Задумалась, а так ли мне нужна любовь-музыка, если ноты меня не обнимут, не накормят, а есть уже хочется совсем не по-детски.
Взаимная влюбленность случилась в 15. Или показалось? Я нашлась в день нашей первой с Ним прогулки (ага, в меня тоже могут влюбляться, я существую) и потерялась спустя пару дней (Юля, ты все придумала, тебя нет). Так уж вышло, что две мои подруги решили оказать самую нежную поддержку, какую могут оказать пятнадцатилетние подруги: они взяли и влюбились в того же мальчика, что и я. Ну а я что? А я решила, что это веское оправдание не пытаться выяснить, не показалось ли мне, что по ту сторону тоже есть чувства. Выбрала быть умнее этого: решила начать мучаться в стол. Мучалась, однако сладко, ведь что может ощущаться сладостнее, чем добровольная жертва влюбленностью во имя дружбы.
Через год, случайно, вспышкой, выясняется: все было взаправду, он влюблен, влюблена и я. Он видит меня глубоко, я – вижу не мельче, и мы теперь уж точно, ну определенно, совсем-совсем взрослые! И все у нас теперь будет счастливо и прекрасно до конца жизни (школы), ещё век отношений обеспечен.
Первый - детский, дурацкий - бокал шампанского и первый - детский, дурацкий - поцелуй случились с разницей в пару мгновений (нестерпимо долгих часов) под мостом, на берегу замерзшего озера-лужицы, в новогоднюю ночь.

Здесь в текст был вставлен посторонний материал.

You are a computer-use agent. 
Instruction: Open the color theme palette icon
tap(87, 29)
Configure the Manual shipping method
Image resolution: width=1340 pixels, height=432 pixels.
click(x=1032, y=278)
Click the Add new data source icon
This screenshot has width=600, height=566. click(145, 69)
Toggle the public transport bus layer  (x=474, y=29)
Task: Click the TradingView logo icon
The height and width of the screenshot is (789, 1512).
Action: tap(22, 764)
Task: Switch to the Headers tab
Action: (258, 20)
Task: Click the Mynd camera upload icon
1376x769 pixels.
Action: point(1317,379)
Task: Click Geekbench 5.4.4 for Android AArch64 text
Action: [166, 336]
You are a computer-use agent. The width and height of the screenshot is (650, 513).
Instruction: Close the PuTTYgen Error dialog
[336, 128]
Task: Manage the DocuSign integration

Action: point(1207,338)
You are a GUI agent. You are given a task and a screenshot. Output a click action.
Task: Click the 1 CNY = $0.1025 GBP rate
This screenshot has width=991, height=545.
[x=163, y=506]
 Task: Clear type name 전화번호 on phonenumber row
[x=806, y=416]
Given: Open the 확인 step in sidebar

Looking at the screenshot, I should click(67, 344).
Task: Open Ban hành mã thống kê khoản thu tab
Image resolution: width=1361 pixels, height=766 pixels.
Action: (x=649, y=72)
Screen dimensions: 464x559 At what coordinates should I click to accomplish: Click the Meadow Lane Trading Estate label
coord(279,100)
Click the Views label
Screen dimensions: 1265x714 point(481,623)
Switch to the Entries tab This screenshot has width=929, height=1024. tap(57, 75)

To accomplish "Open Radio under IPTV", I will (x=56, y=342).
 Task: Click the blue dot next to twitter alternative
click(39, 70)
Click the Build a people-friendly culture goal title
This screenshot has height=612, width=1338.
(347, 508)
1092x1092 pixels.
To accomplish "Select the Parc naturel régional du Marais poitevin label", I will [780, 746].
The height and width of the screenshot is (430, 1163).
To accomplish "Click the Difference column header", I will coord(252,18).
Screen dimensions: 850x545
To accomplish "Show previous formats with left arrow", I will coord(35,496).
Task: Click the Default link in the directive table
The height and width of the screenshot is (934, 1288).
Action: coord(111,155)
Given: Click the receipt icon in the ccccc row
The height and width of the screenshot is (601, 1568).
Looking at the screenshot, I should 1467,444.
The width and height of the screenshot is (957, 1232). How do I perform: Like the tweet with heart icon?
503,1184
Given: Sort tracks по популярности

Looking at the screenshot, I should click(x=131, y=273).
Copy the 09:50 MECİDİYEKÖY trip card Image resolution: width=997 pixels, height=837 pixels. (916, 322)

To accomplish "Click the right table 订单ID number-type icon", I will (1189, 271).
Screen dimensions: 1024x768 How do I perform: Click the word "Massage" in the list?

Но у первого поцелуя, как и у первого бокала, есть железное правило: главное, чтоб тебя не засосало. Финита ля комедия, счастливое будущее было отвергнуто мною же на берегу озера-лужицы, потому что некоторые вещи, что красиво звучат на твоём языке, лучше не мешать с языком чуждым.
На этом, братцы, сворачиваюсь. Спасибо, дорогие, за помощь в садовых работах: копаться в земле веселее, когда ты не один. Но какой текст обходится без вымученной морали? Ответ: не мой, потерпите ещё два абзаца.
Любовь - возможно, то самое, что делает человека человеком. И я очень надеюсь, что через четверть века, вилкой размазывая картошку по миске в Марсианской столовой, я вновь займусь математикой и насчитаю ещё много - много порхающих над головой птичек-влюбленностей, напевающих мне истории из моей пропитанной любовью жизни.
Любить не бойтесь, бойтесь не любить.
С праздником, дорогой читатель!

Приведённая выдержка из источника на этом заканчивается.